The ideal candidate has strong experience with Python, cloud-native architectures, AWS Batch, containerization, and time-series databases. This person will lead data exploration initiatives, drive technical innovation, and collaborate across teams to advance healthcare solutions through the development of digital biomarkers.
Responsibilities
- Design, build, and maintain data pipelines to ensure seamless integration and high-performance processing of large-scale time-series datasets.
- Develop rapid QC metrics used in dashboards to present complex datasets to stakeholders.
- Provide Python expertise, supporting team members with queries and troubleshooting while promoting best practices in code quality and development.
- Communicate insights and results through reports, presentations, and technical documentation.
Qualifications
Required:
- Bachelor’s degree with 5+ years of industry experience, or a Master’s degree with 3+ years of experience, in Computer Science, Data Science, Bioinformatics, or a related quantitative field.
- Advanced English proficiency (written and spoken).
- Strong proficiency in Python, with the ability to mentor and support the team in solving complex Python-related challenges.

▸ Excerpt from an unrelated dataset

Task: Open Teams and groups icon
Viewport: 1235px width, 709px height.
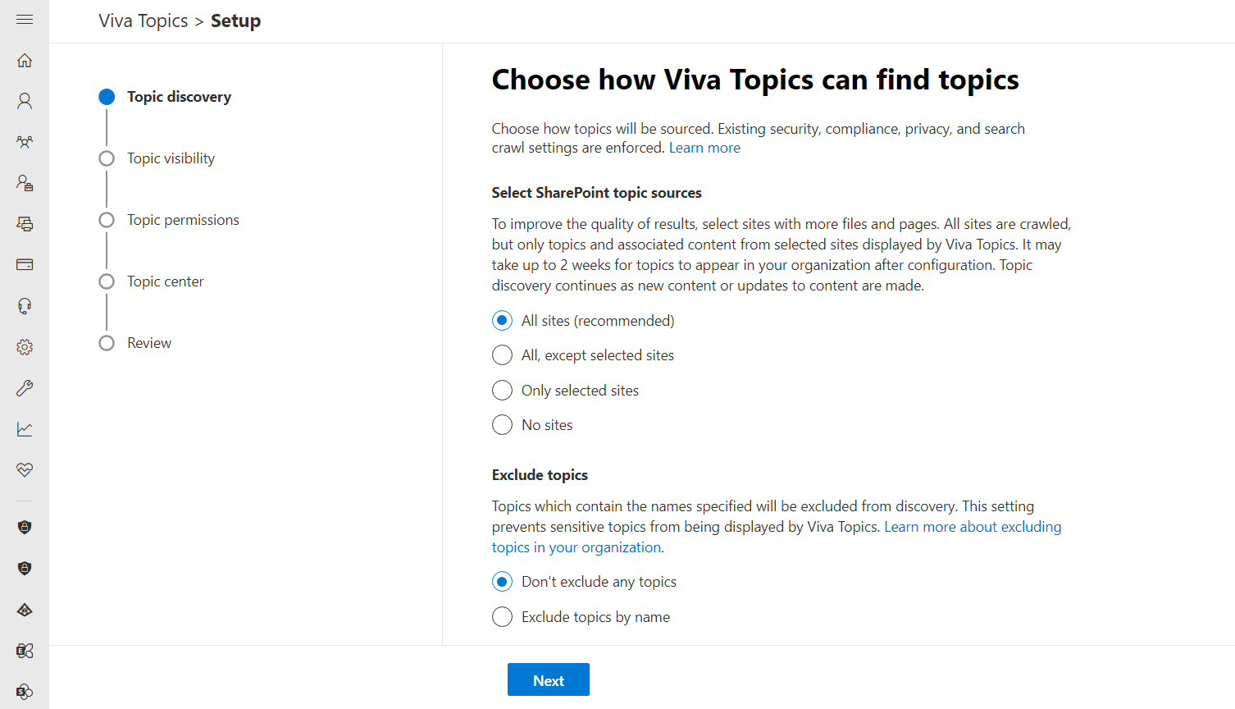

Proficiency in R is also required.
- Experience in data visualization for complex and large-scale datasets, particularly time-series data, using tools such as Power BI.
- Expertise in SQL, PySpark, and Ray clusters for data engineering and large-scale analysis.
- Experience with containerization tools such as Docker and deploying data workflows in modern environments.
- Hands-on experience with machine learning, particularly with large datasets.
- Familiarity with cloud technologies, including AWS and Snowflake.
- Experience working with multimodal time-series biosensor data such as accelerometer, ECG, PPG, or EEG.
- Strong communication skills, with the ability to collaborate across teams and present complex technical concepts clearly.
Nice to Have:
- Familiarity with large language models (LLMs) and applying generative AI approaches such as Retrieval-Augmented Generation (RAG) in digital health environments.
- Knowledge of GPU computing, high-performance computing, and cloud-native architectures.
- Experience with relational and cloud databases, including PostgreSQL and Redshift.
- Hands-on experience managing and optimizing cloud infrastructure using AWS and Snowflake, including tools such as Kubernetes, AWS Bedrock, AWS Batch, Athena, AWS Glue, KIRO, and S3 integrations.
- Familiarity with cardiovascular, neuroscience, or epidemiology datasets.
- Experience with FDA submissions, validation processes, and working within GxP environments.